Cyber Incident Victim: Philadelphia Eagles
Date:
Jan 2020
Location:
United States of America
Summary
The OurMine hacking group compromised several NFL teams' and the league's social media accounts, including Twitter, Facebook, and Instagram, gaining temporary unauthorized access. The attackers used the platforms to promote their group and demonstrate security weaknesses, affecting accounts with tens of millions of combined followers. This incident followed prior breaches of high-profile individuals' accounts, highlighting vulnerabilities in social media security practices. Control was restored within hours, but the hijackings underscored risks associated with inadequate account protection measures across prominent organizations and public figures.
| CIA Posture | Motives | Tactics, Techniques & Procedures |
|---|---|---|
| Available to members | 1 motive | 1 technique |
| Threat Actor | Type | Location |
|---|---|---|
| 1 actor | Available to members | Available to members |
Description
On January 22, 2020, the hacking group OurMine resumed public activity after a hiatus since 2017 by compromising high-profile social media accounts, beginning with Facebook co-founder Eduardo Saverin's Twitter account. This marked the first confirmed attack in their 2020 campaign targeting celebrities, athletes, and sports organizations with large followings. Between January 22-27, the group systematically hijacked accounts across Twitter, Facebook, and Instagram, culminating in coordinated attacks against multiple National Football League entities.
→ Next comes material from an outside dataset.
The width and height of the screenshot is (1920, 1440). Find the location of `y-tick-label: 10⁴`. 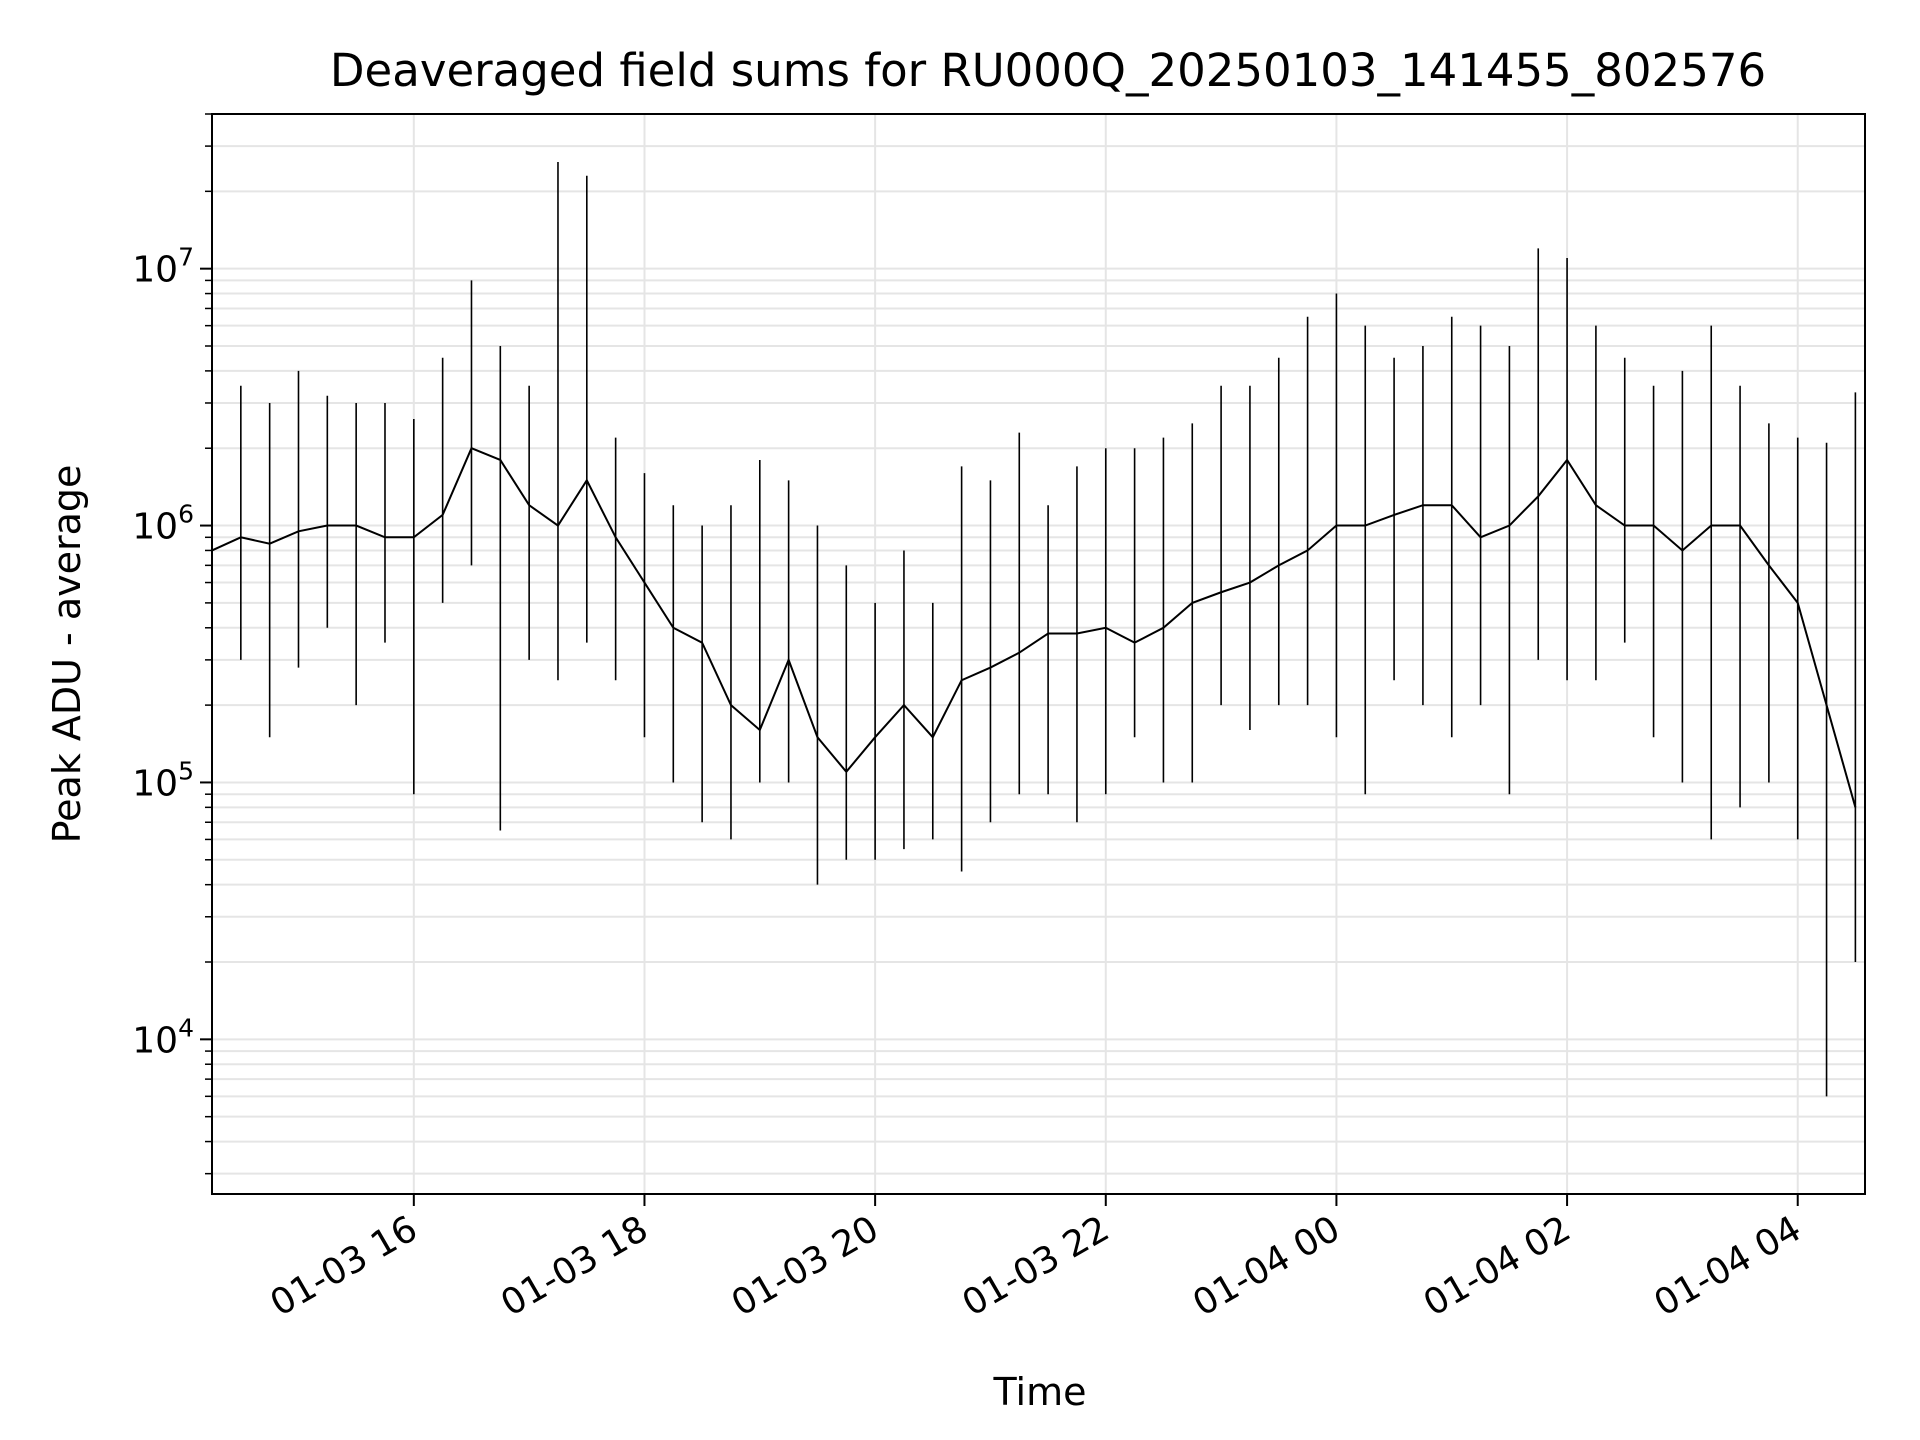

y-tick-label: 10⁴ is located at coordinates (163, 1037).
The NFL's official Twitter and Facebook accounts were compromised alongside six teams: Dallas Cowboys (Instagram/Facebook), Buffalo Bills (Instagram/Facebook), Houston Texans (Facebook), Minnesota Vikings (Instagram/Facebook), Kansas City Chiefs (Twitter), and Green Bay Packers (Twitter/Facebook). OurMine publicly claimed responsibility through their Twitter account during the two-hour window when they controlled these platforms, though their account was subsequently suspended by Twitter.
The attackers gained temporary control of accounts collectively followed by tens of millions of users, though the duration of unauthorized access remained brief in each case. No specific technical intrusion method was disclosed in available reports, but the pattern suggested credential-based attacks rather than platform vulnerabilities. OurMine used the compromised accounts primarily for self-promotion rather than financial gain or data theft, posting messages asserting their return and implying targets needed improved security measures. Affected organizations regained control through standard account recovery procedures, with no reports of lasting data compromise or system infections beyond the social media posts. The incident highlighted persistent risks to organizational social media assets despite available security measures like unique passwords and two-factor authentication, which were not universally implemented by victims prior to the attacks.